[Bagian Teks]

Kalau begitu istilah tersebut harus diartikan lain.
"Kesatuan" dalam arti yang sesungguhnya antara manusia dan Allah tidaklah mungkin. Hal ini sudah.kita lihat. Tetapi sekurang-kurangnya kita dapat memikirkan adanya semacam “persatuan”. Bahkan juga tidak ada larangan untuk mengunakan kata "kesatuan”, asal kita ingat bahwa yang dimaksud hanyalah kesatuan paling mesra yang dapat digambarkan antara dua diri yang saling distinks (berbeda) secara radikal “similitudo”
Tiap orang mengerti arti istilah "kemiripan”. Tetapi kenyataan yang diartikan oleh istilah tersebut sungguh merupakan suatu misteri. Seorang pribadi yang mau menjadi mirip dengan.pribadi lain harus menjadi seperti pribadi lain itu dengan tetap mempertahankan kepribadiannya sendiri.
Di sini ada sesuatu yang bersifat mendua. Hal ini tampak juga dalam cara orang membicarakan hal seperti itu. Kalau ada dua hal yang mirip, orang sering berkata begini "Keduanya itu sama". Memang harus ada dua, sebab kalau tidak, tidak bisa dikatakan mirip satu sama lain. Tetapi sejauh keduanya itu mirip, harus ada yang sama. Harus ada yang tidak dibedakan. Kalau kemiripannya itu ditingkatkan sampai titik akhir keduanya tidak lagi dapat dibedakan satu sama lain. Kalau tidak ada lagi perbedaan sama sekali, keduanya tidak lagi dua melainkan satu.

[Data Sumber]

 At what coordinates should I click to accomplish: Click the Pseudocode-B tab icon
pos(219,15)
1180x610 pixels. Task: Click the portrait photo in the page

[Latihan Soal]
• a. Jawablah pertanyaan berikut berdasarkan teks tentang kesatuan dan kemiripan.
(i) Apakah kesatuan dalam arti yang sesungguhnya antara manusia dan Allah mungkin terjadi?
(ii) Apa yang harus tetap dipertahankan oleh seorang pribadi yang mau menjadi mirip dengan pribadi lain?
(iii) Apa yang terjadi pada dua hal yang mirip kalau tidak ada lagi perbedaan sama sekali di antara keduanya?
• b. Lanjutkan teks tentang kesatuan dan kemiripan mulai dari kalimat terakhirnya.
Materi ini tidak diperlukan.

[Jawaban yang Diharapkan]
• a.
(i) Tidak, kesatuan seperti itu tidak mungkin.
(ii) Ia harus tetap mempertahankan kepribadiannya sendiri.
(iii) Keduanya tidak lagi dua, melainkan satu.

• b.
Persatuan dengan Allah yang menjadi sasaran mistik Sistersiensis adalah justru kemiripan yang dilukiskan di atas. Kemiripan itu mencapai titik dalam “visio beatifica". Di situ tidak ada sesuatupun lagi di dalam manusia yang membedakannya dengan Allah selain substansi manusia itu sendiri yang ditransfigurasikan menjadi mirip dengan penciptanya. Di sini ada kesatuan namun bukannya kesatuan suatu essensi dengan dirinya sendiri, melainkan kesatuan dua essensi distinkt.
Deifikasi yang dijanjikan bagi manusia dalam kehidupan yang akan datang dapat dilihat sebagai kemiripan sempurna antara dua diri yang distinkt sepenuhnya satu sama lain. Ekstasis yang merupakan prefigurasi (prarupa) deifikasi di dunia ini juga dapat dilihat demikian. Sungguh suatu kesatuan yang membahagiakan bagi yang mengalaminya, tetapi bukan apa-apa bagi yang membandingkannya, demikianlah kata Santo Bernardus, dalam salah satu antitesis yang menyimpulkan pandangannya.
Memang, kesatuan paling erat yang dapat dibayangkan antara Allah dan manusia bukanlah apa-apa jika dibandingkan dengan kesatuan Allah sendiri dengan Allah.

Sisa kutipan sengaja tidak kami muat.